## [Records from a dataset]
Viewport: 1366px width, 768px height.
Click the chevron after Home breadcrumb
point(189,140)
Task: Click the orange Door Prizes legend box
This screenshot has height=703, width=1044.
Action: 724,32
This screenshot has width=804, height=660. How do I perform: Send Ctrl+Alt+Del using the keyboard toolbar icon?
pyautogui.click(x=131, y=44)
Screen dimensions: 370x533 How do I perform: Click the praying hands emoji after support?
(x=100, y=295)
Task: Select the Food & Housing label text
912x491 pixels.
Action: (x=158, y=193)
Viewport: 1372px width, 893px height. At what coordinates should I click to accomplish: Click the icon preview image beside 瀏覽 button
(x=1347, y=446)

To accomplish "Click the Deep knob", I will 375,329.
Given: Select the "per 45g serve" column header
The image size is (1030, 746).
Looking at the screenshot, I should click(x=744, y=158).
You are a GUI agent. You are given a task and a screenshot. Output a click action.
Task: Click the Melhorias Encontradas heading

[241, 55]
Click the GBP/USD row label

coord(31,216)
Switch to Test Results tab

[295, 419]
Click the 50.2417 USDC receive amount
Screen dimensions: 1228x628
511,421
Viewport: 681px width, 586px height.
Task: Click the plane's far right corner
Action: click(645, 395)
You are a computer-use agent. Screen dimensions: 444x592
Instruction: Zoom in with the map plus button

## [Problem description]
Take the line with "Given: Select the" and every line after it in the data, and please reproduce them exactly, leaving out all other lines.

## [Output of the task]
Given: Select the "per 45g serve" column header
The image size is (1030, 746).
Looking at the screenshot, I should click(x=744, y=158).
You are a GUI agent. You are given a task and a screenshot. Output a click action.
Task: Click the Melhorias Encontradas heading

[241, 55]
Click the GBP/USD row label

coord(31,216)
Switch to Test Results tab

[295, 419]
Click the 50.2417 USDC receive amount
Screen dimensions: 1228x628
511,421
Viewport: 681px width, 586px height.
Task: Click the plane's far right corner
Action: click(645, 395)
You are a computer-use agent. Screen dimensions: 444x592
Instruction: Zoom in with the map plus button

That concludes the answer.